Aviones de combate del portaaviones USS Nimitz, desplegado en el Caribe como parte de la presión a Cuba por parte de Estados Unidos, realizaron pruebas de ataque a blancos simulados en el Golfo de América.
A través de un post del Comando Sur, Periódico Cubano confirmó que las aeronaves utilizadas en estas pruebas fueron F/A-18E Super Hornet, cazas multifuncionales de fabricación estadounidense diseñados para operar desde portaaviones y cumplir misiones de combate aire-aire, ataque a objetivos terrestres, apoyo naval y reconocimiento.
Es una versión más moderna y de mayor tamaño que el F/A-18 Hornet original, con mayor autonomía, capacidad de carga y sistemas avanzados de radar, navegación y guerra electrónica.
Estas unidades aéreas realizaron sus ejercicios lanzando bombas MK12/BLU-111. Por su peso, carga explosiva y estructura metálica, estas municiones tienen capacidad para causar daños severos en vehículos, posiciones militares, instalaciones ligeras, pistas, depósitos y concentraciones de material.
On target 🎯💥
From the flight deck of USS Nimitz (CVN 68), F/A-18E Super Hornets attached to the “Kestrels” of Strike Fighter Squadron (VFA) 137, release MK12/BLU-111 aircraft bombs on simulated targets during an air power demonstration over the Gulf of America.
U.S. military… pic.twitter.com/3FYjrC29Qm
— U.S. Navy (@USNavy) June 16, 2026
Las imágenes difundidas muestran el lanzamiento de armamento aire-superficie durante ejercicios diseñados para medir capacidad de respuesta, precisión y coordinación operativa en un escenario de combate simulado.
El despliegue se produce bajo operaciones dirigidas por el Departamento de Guerra y en apoyo a las prioridades declaradas por la administración estadounidense: interrumpir el tráfico ilícito de drogas, disuadir a actores hostiles y proteger el territorio nacional mediante una presencia militar continua en la región.
El USS Nimitz es uno de los símbolos más visibles del poder naval estadounidense. Se trata de un portaaviones nuclear de unos 332 metros de eslora, con capacidad para operar entre 70 y 90 aeronaves. Su ala aérea puede incluir cazas F/A-18 Super Hornet, aviones de guerra electrónica EA-18G Growler, aeronaves de alerta temprana E-2 Hawkeye y helicópteros MH-60 Seahawk.
Este tipo de buque no opera de forma aislada. Normalmente integra un grupo de combate compuesto por destructores lanzamisiles, buques de apoyo, unidades de defensa antiaérea y antisubmarina, e incluso submarinos nucleares de ataque. Esa estructura le permite sostener operaciones prolongadas y proyectar fuerza en áreas estratégicas sin depender de bases terrestres cercanas.

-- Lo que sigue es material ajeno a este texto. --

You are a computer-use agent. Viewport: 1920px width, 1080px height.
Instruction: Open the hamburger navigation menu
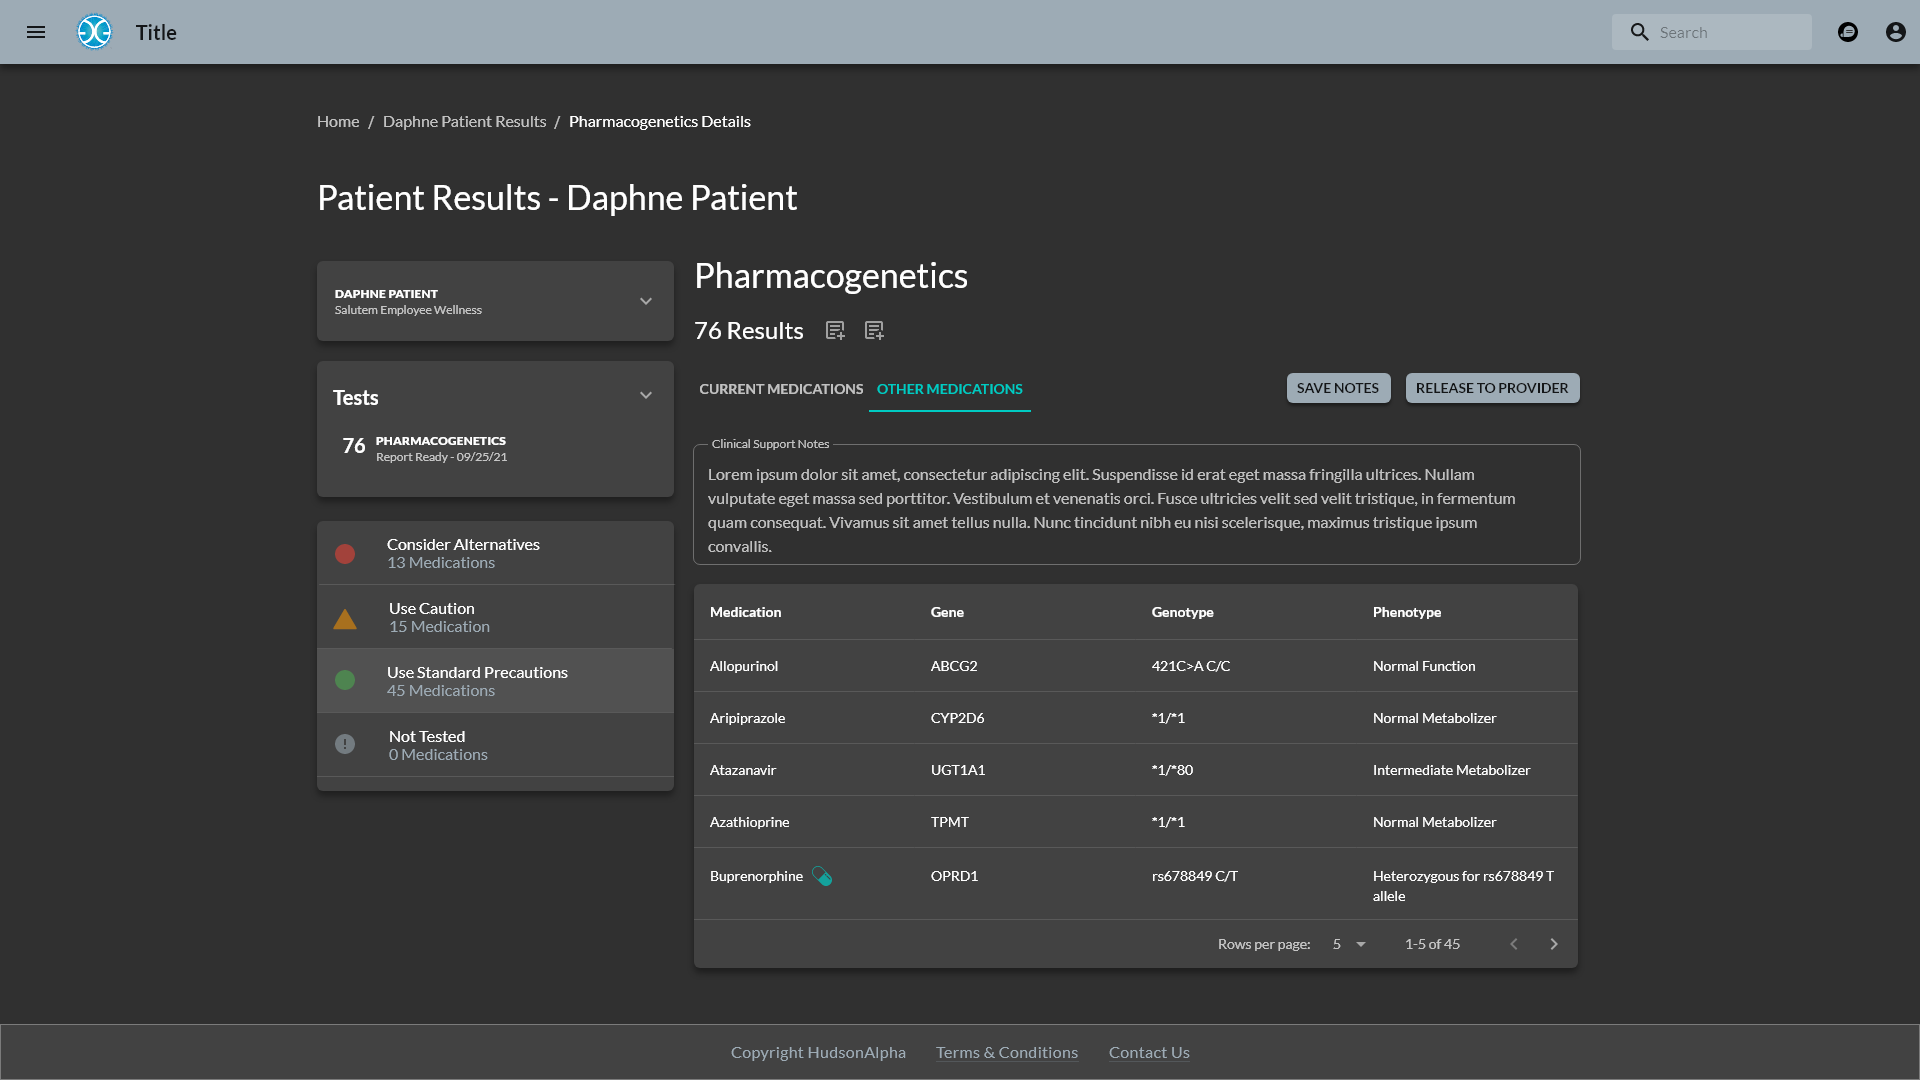point(36,32)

La presencia del Nimitz en el Caribe ocurre en un momento de fuerte presión sobre la cúpula histórica del castrismo. Su llegada coincidió con la emisión de cargos formales en Estados Unidos contra el expresidente Raúl Castro por el derribo de las avionetas de Hermanos al Rescate, ocurrido el 24 de febrero de 1996.

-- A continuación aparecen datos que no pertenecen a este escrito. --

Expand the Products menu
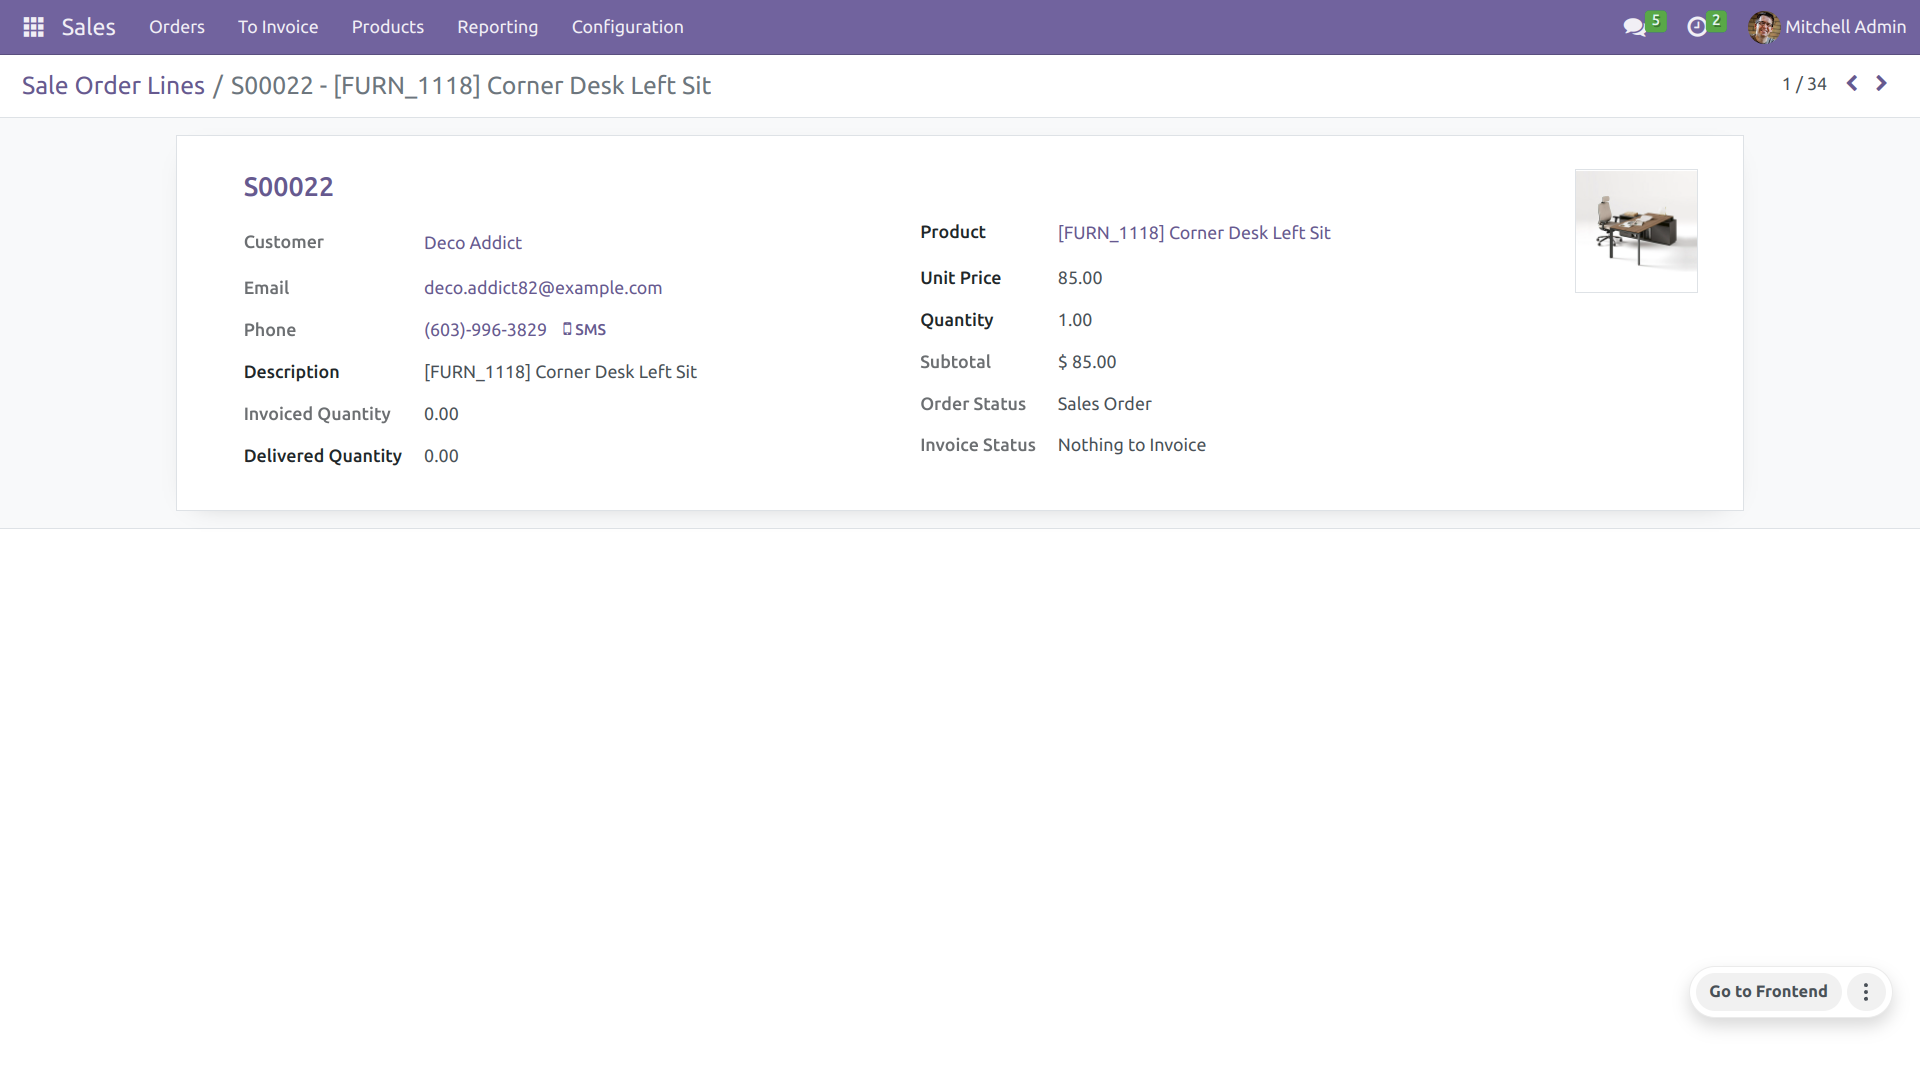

Aquel ataque dejó cuatro muertos: Armando Alejandre Jr., Mario de la Peña, Carlos Costa y Pablo Morales. Las aeronaves civiles, pertenecientes a una organización del exilio cubano en Miami, fueron derribadas por aviones militares cubanos. El caso se convirtió en uno de los episodios más graves en la historia reciente de las relaciones entre Washington y La Habana.

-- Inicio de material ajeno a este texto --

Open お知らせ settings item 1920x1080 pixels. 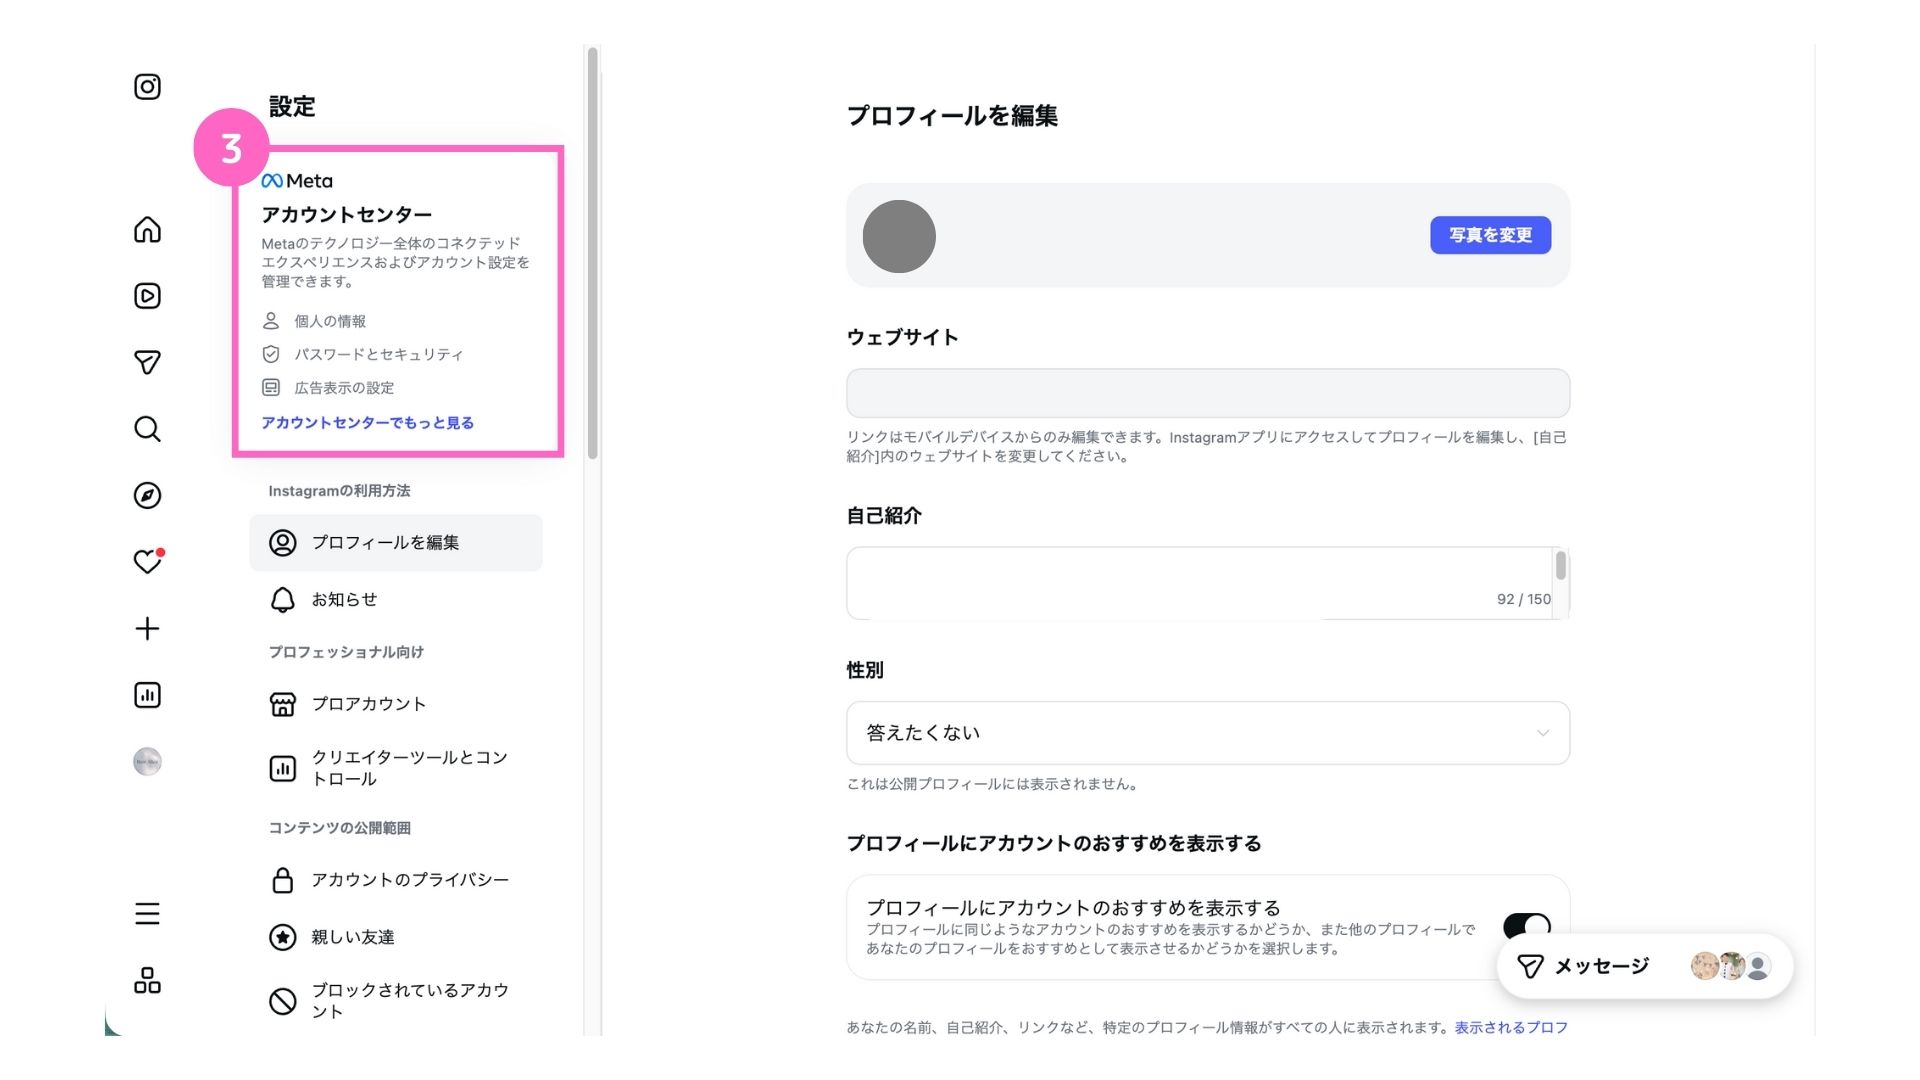point(344,600)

Raúl Castro enfrenta siete cargos criminales en EEUU. Entre ellos figuran conspiración para matar a ciudadanos estadounidenses, cuatro cargos de asesinato y dos por destrucción de aeronaves. Otros acusados son Lorenzo Alberto Pérez-Pérez, Emilio José Palacio Blanco, José Fidel Gual Barzaga, Raúl Simanca Cárdenas y Luis Raúl González-Pardo Rodríguez.
El fiscal general interino Todd Blanche afirmó que la acusación no busca un efecto simbólico, sino abrir el camino para que Castro comparezca ante una corte federal. “No hicimos esto para una acusación de exhibición”, declaró en una entrevista con Fox News, al insistir en que Washington hará todo lo posible para llevarlo ante la justicia.
La senadora republicana Ashley Moody también sostuvo que el encausamiento representa un primer paso hacia un eventual juicio, aunque reconoció que el proceso será complejo por la negativa histórica del régimen cubano a entregar a sus altos funcionarios.